Objective: To determine the proportion of end-stage renal disease associated with diabetes mellitus in a biracial population, using population-attributable risk estimates.
Design: Case-control study.
Setting: Population-based study in Maryland, Virginia, West Virginia, and Washington, D.C.
Participants: 716 newly treated patients with kidney failure aged 20 to 64 years and 361 age-matched controls.
Measurements: Self-reported history of diabetes mellitus, including type, duration, treatment, and complications.
Results: Persons with insulin-dependent diabetes (odds ratio, 33.7) and non–insulin-dependent diabetes (odds ratio, 7.0) were at greater risk for end-stage renal disease than were persons without diabetes. The odds ratio was only slightly increased for diabetes lasting less than 15 years, but the ratio increased more than 20-fold for diabetes lasting 15 years or more. The population-attributable risk for kidney failure was 21% for insulin-dependent diabetes and 21% for non–insulin-dependent diabetes (42% overall).
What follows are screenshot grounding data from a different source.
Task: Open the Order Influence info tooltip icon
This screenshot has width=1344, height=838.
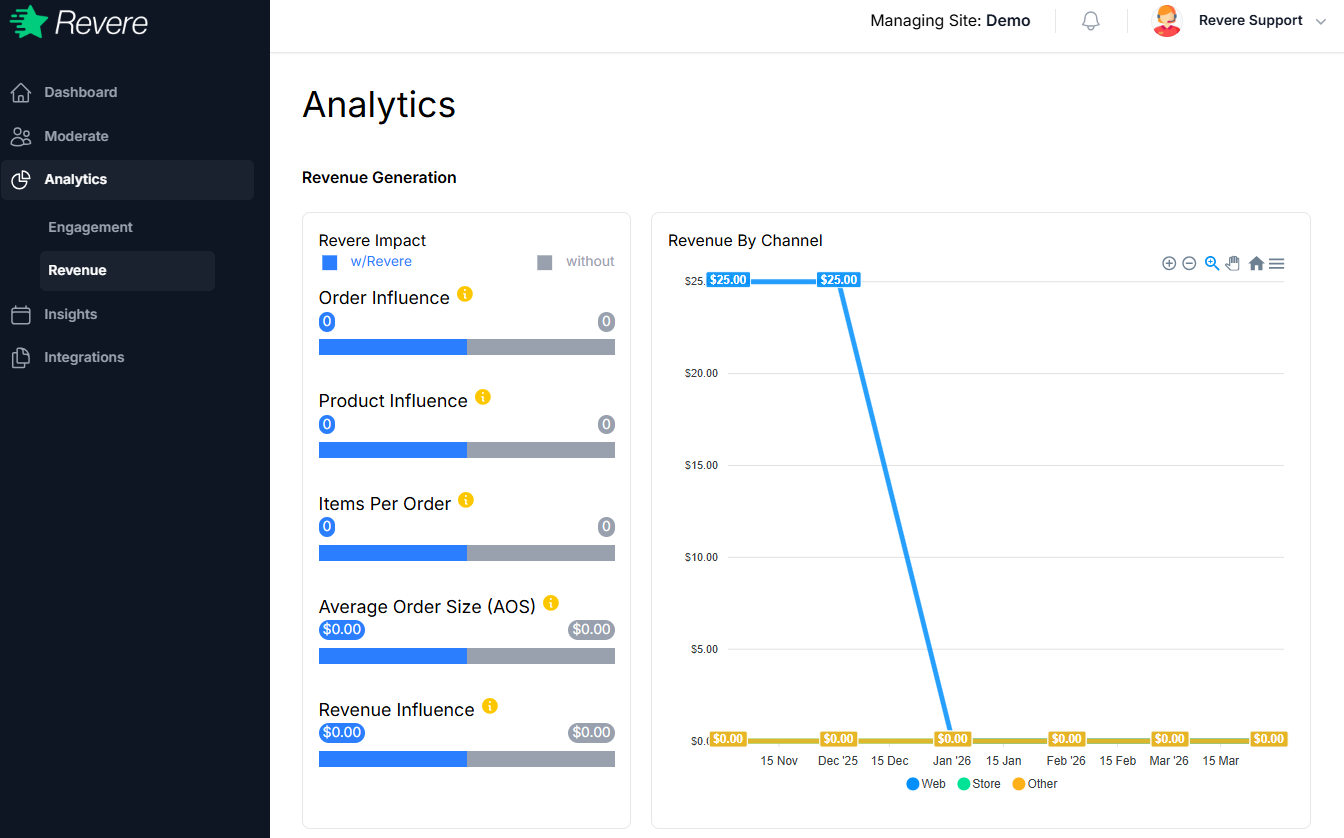Action: tap(464, 293)

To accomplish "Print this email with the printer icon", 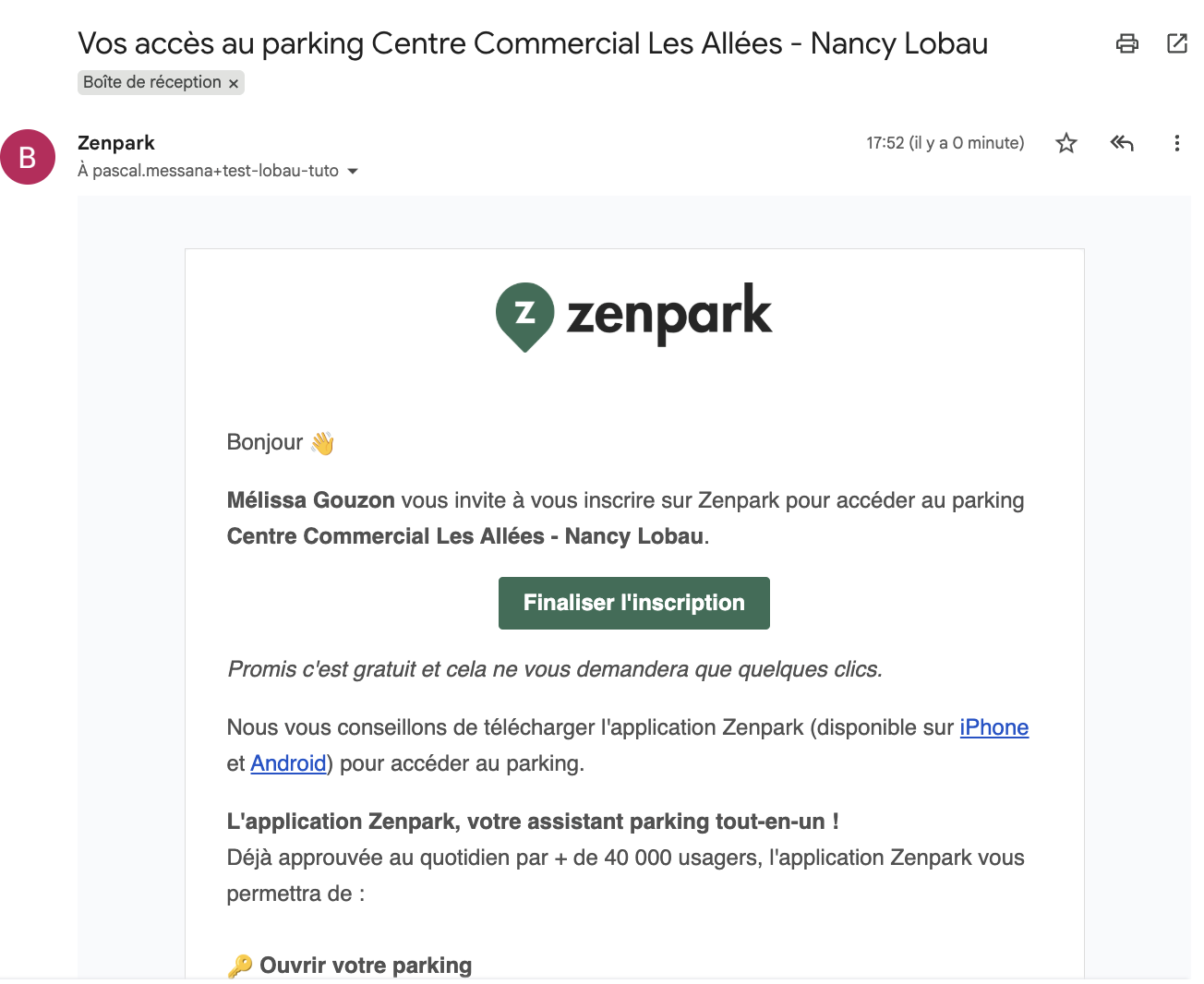I will click(x=1127, y=43).
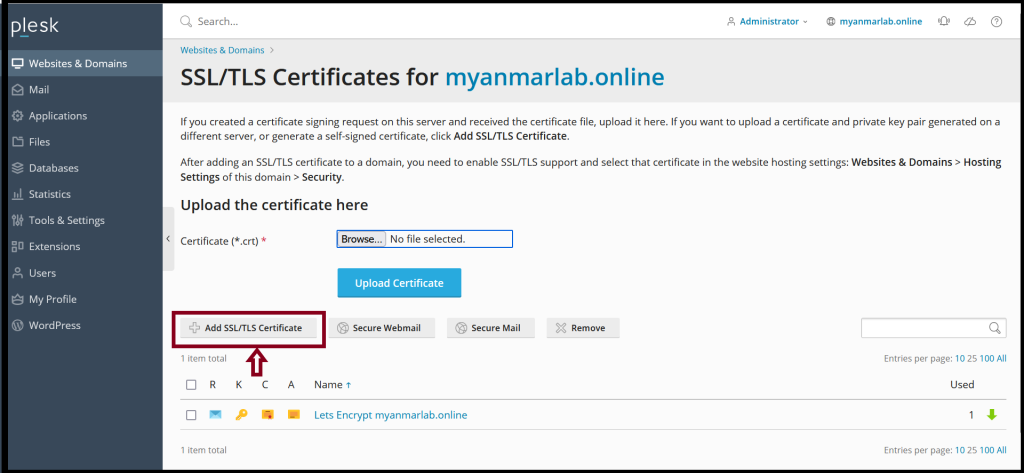Click the green download arrow for certificate
This screenshot has height=473, width=1024.
[992, 415]
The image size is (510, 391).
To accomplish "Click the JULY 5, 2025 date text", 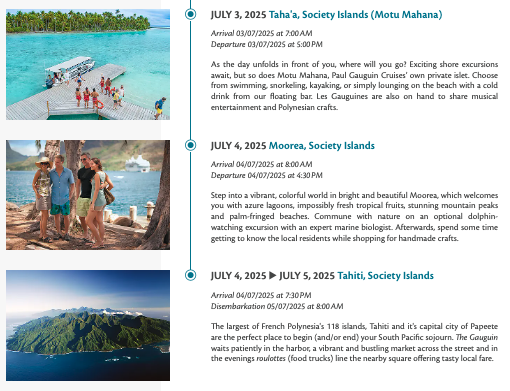I will 307,276.
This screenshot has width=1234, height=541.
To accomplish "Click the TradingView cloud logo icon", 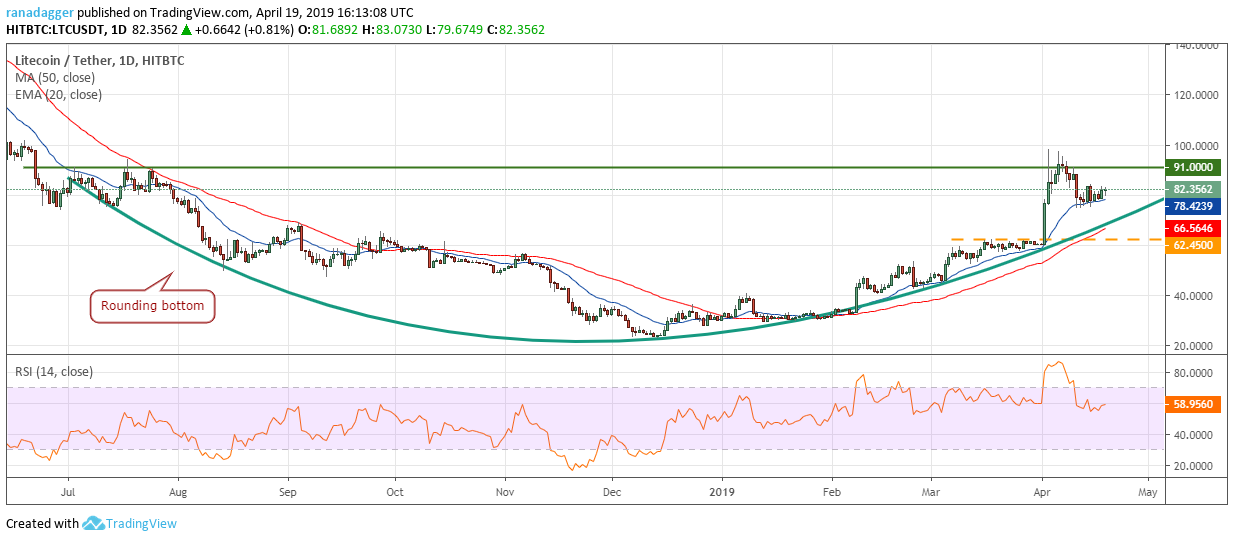I will (94, 523).
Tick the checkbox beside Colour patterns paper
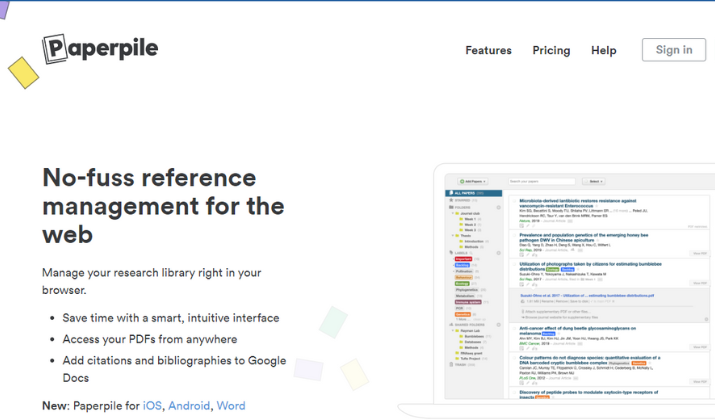Screen dimensions: 715x420 [514, 358]
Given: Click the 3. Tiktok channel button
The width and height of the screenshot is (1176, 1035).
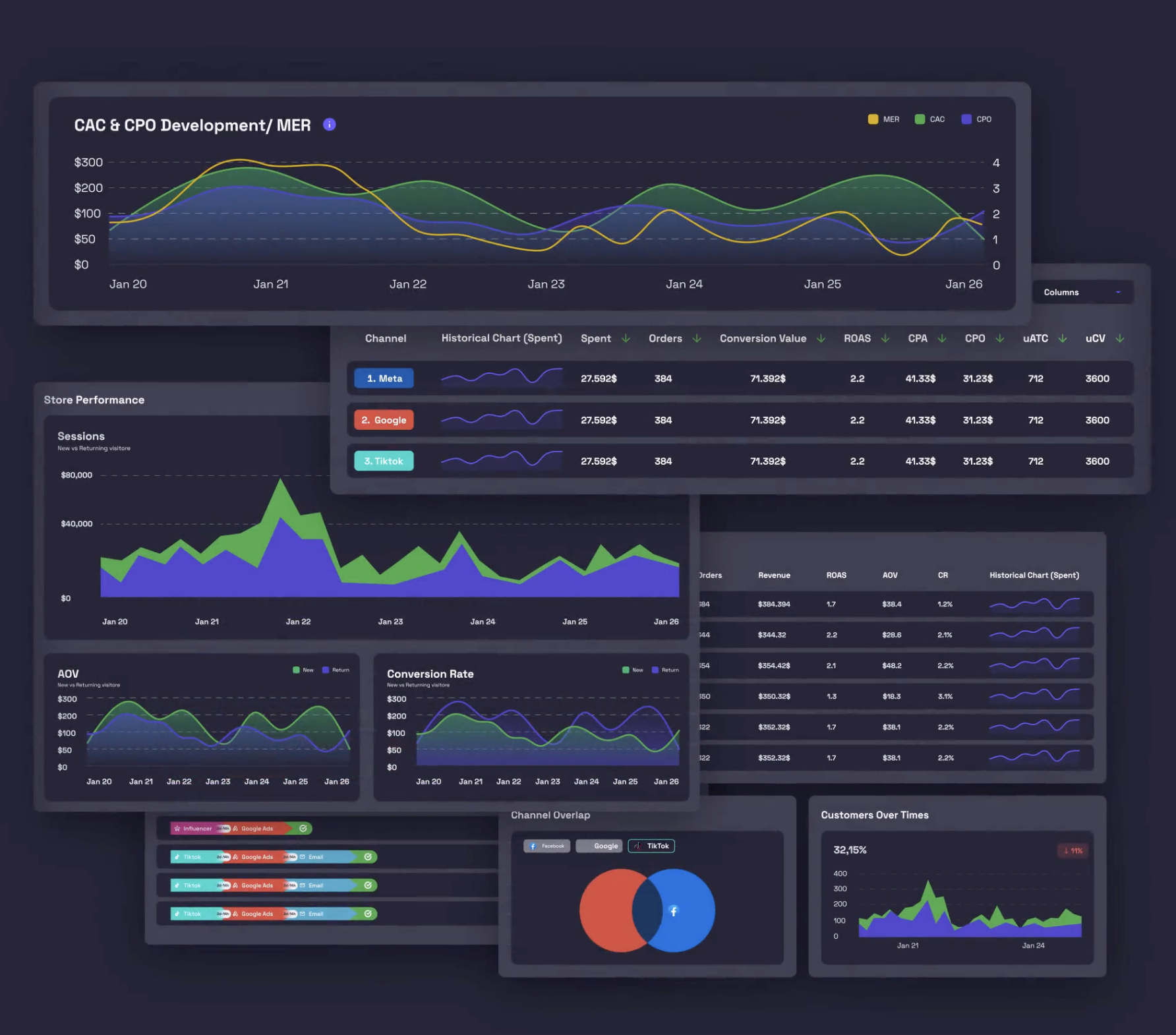Looking at the screenshot, I should click(384, 461).
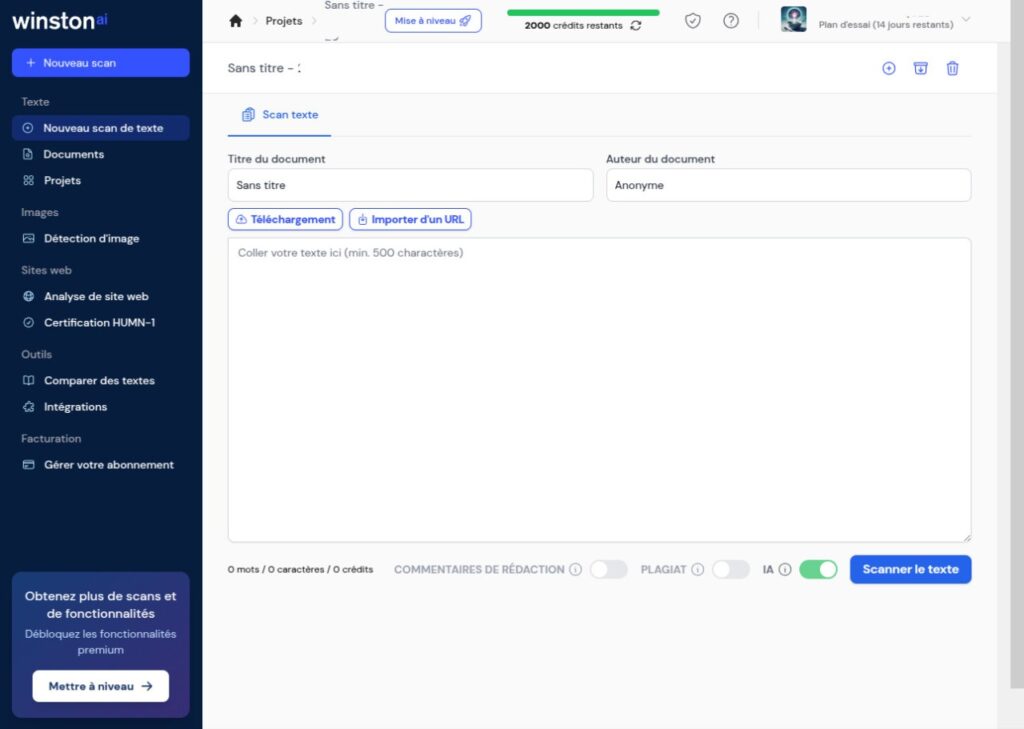
Task: Disable the IA detection toggle
Action: [x=818, y=569]
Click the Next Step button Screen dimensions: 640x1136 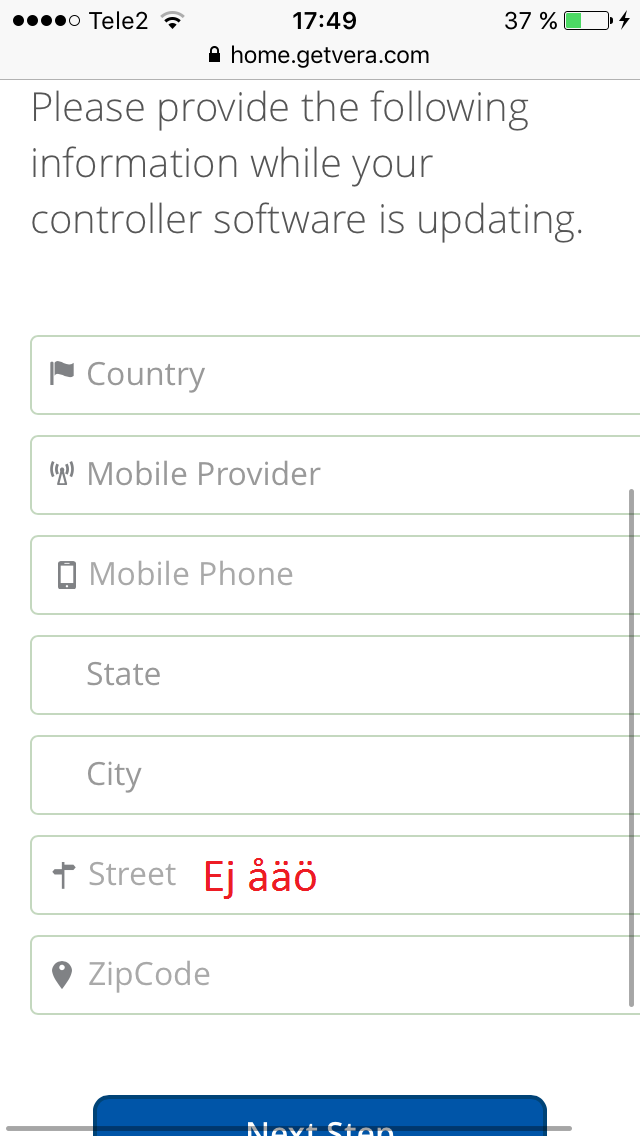(320, 1116)
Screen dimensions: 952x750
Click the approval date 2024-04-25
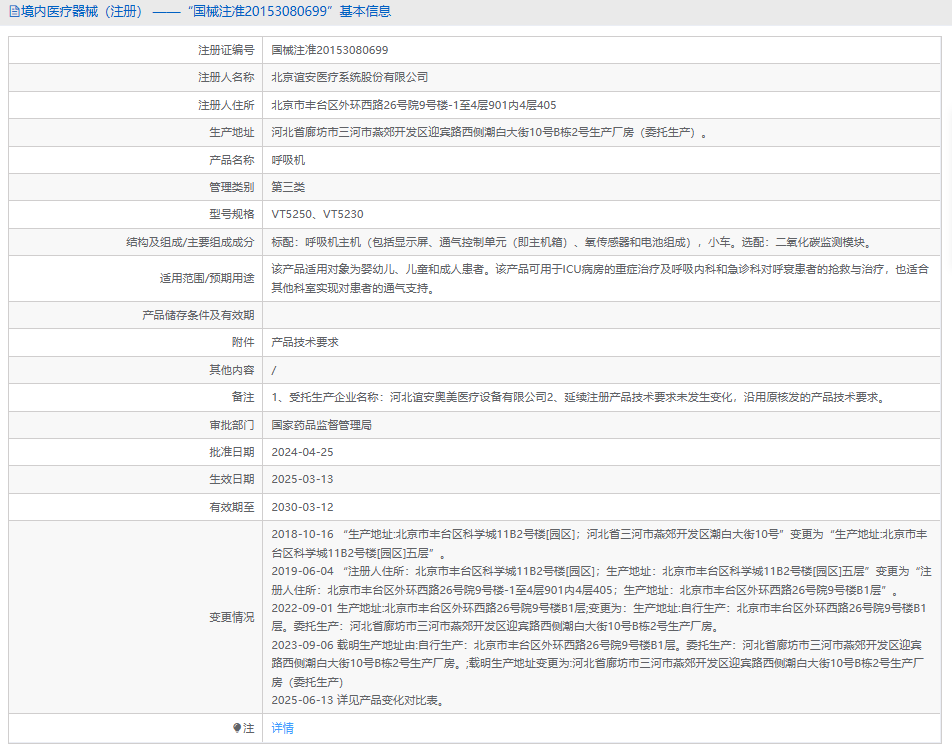302,452
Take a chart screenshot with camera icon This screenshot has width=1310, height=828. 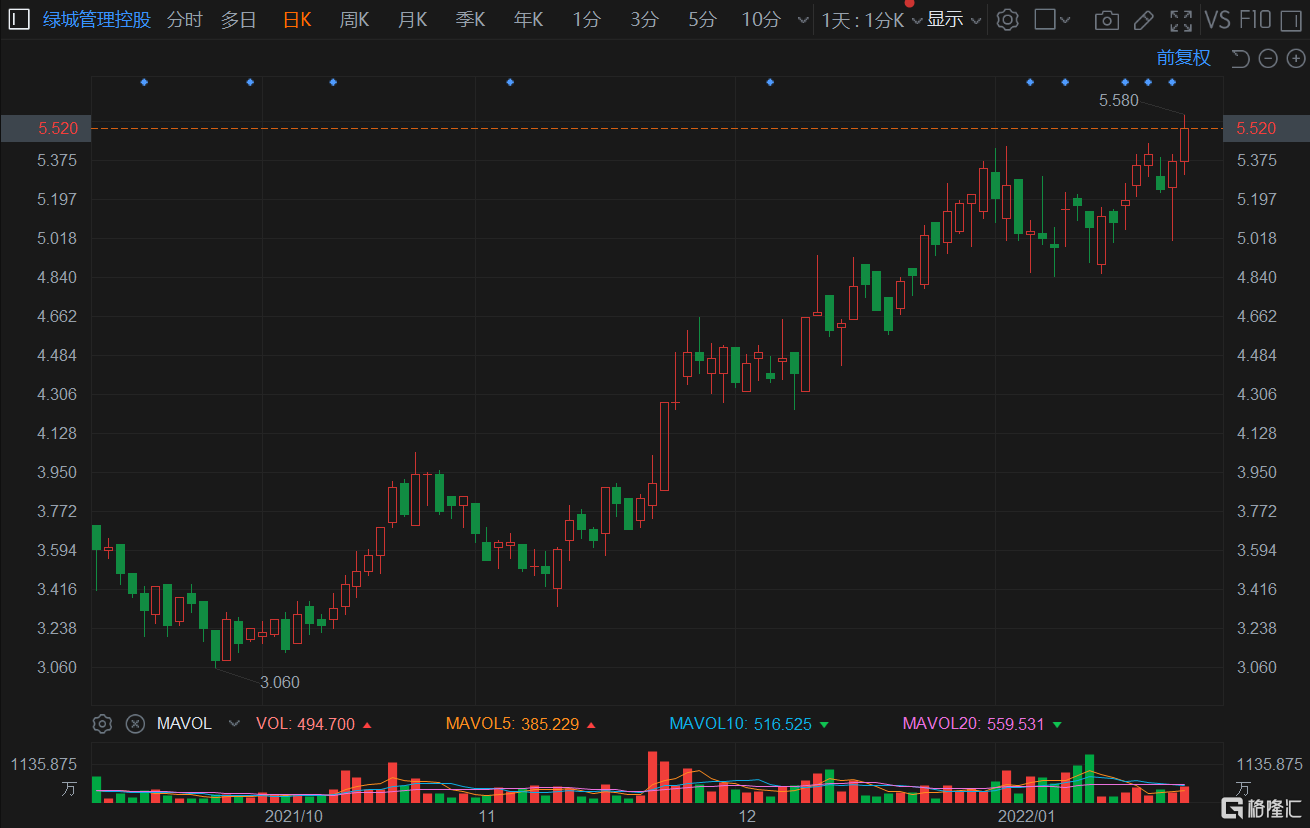point(1106,20)
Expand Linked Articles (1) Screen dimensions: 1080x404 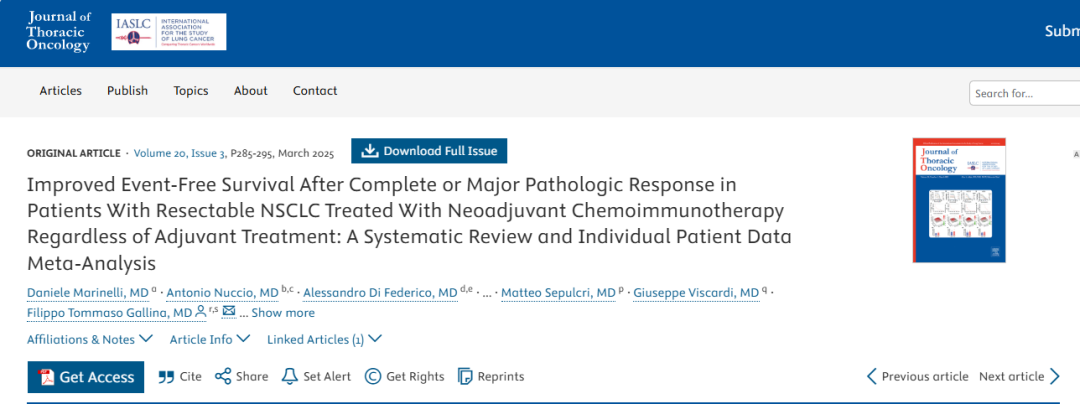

A similar proportion of end-stage renal disease was attributed to diabetes in whites (44%) and in blacks (41%). Insulin-dependent diabetes had a relatively greater effect on the incidence of kidney failure in whites; in contrast, non–insulin-dependent diabetes had a relatively greater effect on kidney failure in blacks.
Conclusions: Diabetes mellitus has a major effect on the incidence of end-stage renal disease in nonelderly adults. In black persons, diabetes may be responsible for a larger proportion of end-stage renal disease than is suggested by the use of clinical diagnoses of underlying renal disease made by patients' nephrologists. Prevention of end-stage renal disease associated with diabetes mellitus (both insulin-dependent and non–insulin-dependent diabetes) requires increased attention from laboratory and clinical researchers.